- WORK ITEM -
In the data below, begin at the line with "You are a GUI" and stop after the line with "This screenshot has height=148, width=152."; output those lines exactly and no pictures.

═══ INFORMATION PROVIDED ═══

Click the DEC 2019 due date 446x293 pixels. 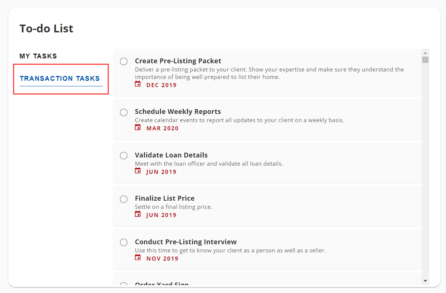(161, 85)
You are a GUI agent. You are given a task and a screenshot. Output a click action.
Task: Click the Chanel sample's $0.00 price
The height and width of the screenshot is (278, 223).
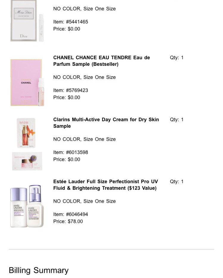74,98
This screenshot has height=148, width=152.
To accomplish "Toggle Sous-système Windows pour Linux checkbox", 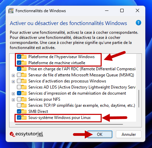I will click(19, 118).
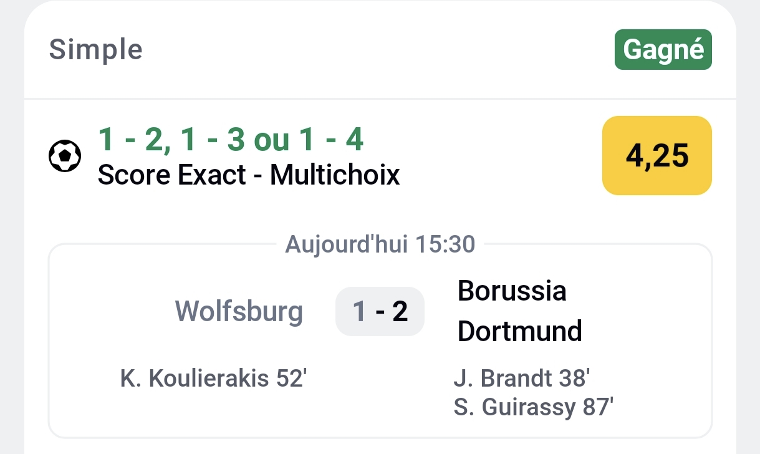Click the green 1 - 4 selection text
The image size is (760, 454).
[x=331, y=140]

═══

- SOLUTION -
You are a GUI agent. You are given a task and a screenshot. Output a click action.
Task: Click the Chanel sample's $0.00 price
The height and width of the screenshot is (278, 223).
74,98
This screenshot has height=148, width=152.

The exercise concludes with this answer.